About 120 people attended the annual event. Myuhtar-May spoke before an audience of 40 genealogy enthusiasts. She talked about the services, resources and collections, including the Lawrence County Court and Walnut Ridge Court records, available to researchers at NEARA.

The court records are among the core collections of the branch and have been well used as a source of genealogical and academic research.

Myuhtar-May explained how NEARA’s staff prepare detailed indexes – in addition to finding aids – for the collections that can then be searched to locate a person’s name, a location, a year or an event with a few computer-keyboard clicks. She also highlighted how important the work of volunteers and interns is for NEARA in processing collections and making them research-accessible.

“Making collections available to the public requires a lot of work,” Myuhtar-May said. “We could not do it without our volunteers and paid summer interns.”

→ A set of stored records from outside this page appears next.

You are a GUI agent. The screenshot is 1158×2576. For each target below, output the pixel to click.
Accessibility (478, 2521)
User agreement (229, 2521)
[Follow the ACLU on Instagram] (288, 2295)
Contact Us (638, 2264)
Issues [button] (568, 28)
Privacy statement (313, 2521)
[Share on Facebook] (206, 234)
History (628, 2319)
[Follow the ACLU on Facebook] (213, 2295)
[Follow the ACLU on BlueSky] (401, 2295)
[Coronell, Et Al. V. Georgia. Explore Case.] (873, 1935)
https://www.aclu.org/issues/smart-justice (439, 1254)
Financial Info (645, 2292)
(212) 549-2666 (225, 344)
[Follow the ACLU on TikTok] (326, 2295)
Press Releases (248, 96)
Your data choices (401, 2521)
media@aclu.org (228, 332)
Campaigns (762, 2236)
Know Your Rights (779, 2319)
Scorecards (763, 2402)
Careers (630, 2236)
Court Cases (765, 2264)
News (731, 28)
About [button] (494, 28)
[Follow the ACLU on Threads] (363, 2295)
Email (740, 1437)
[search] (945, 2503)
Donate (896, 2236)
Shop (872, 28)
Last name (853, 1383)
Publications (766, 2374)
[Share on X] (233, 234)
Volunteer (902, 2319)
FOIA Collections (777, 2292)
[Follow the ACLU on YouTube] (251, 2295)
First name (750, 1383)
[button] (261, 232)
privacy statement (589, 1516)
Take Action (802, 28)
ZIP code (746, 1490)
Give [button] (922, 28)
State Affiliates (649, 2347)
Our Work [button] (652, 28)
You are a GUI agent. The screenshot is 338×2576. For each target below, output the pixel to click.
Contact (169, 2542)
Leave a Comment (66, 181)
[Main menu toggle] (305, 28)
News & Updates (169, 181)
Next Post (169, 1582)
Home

The branch recently held its annual Volunteer Day. About 18 volunteers helped NEARA unfold court records June 14. NEARA summer intern Lindsay Penn also has diligently indexed records.
“I am very grateful to them all, as well as to our sponsors who make it possible to hire an intern,” Myuhtar-May said.

Myuhtar-May invited the audience to visit the archives and to become volunteers. Residents can volunteer in multiple ways and can take part in archival initiatives, such as the Gathering Oral Histories Project, which collects audio stories.

For more information, contact NEARA at 870-878-6521 or email the archival manager at Fatme.Myuhtar.May@arkansas.gov.



Historical Records from Lee County Being Preserved



Records stores at the Lee County Courthouse
Arkansas State Archives staff have been busy collecting historical records in Lee County.

“We brought back what ledgers could be salvaged and a lot of loose papers,” said Jane A. Wilkerson, archival assistant.

Like other counties throughout Arkansas, Lee County has struggled to find enough space to store its historical records and ledgers. Many ledgers were stored in a basement without temperature control. Preservation storage techniques recommend storing records in dry and temperature-controlled areas.

The records from Lee County are similar to records the State Archives acquired from Hempstead County and include civil, circuit and chancery court documents. State Archives staff worked with Lee County Circuit Clerk Diane Bowman.

ASA staff prepare for the long drive back from Lee County,
where they are helping preserve historical records.
Staff moved box after box of records with the help of inmates from the Department of Arkansas Correction. About three cargo van loads worth of records were brought back to the State Archives in two trips on June 25 and July 17.

Next, the loose papers must be unfolded and placed in acid free folders and boxes. Volunteers have already started doing some of the unfolding and indexing work, which is the first step to making the records accessible to the public.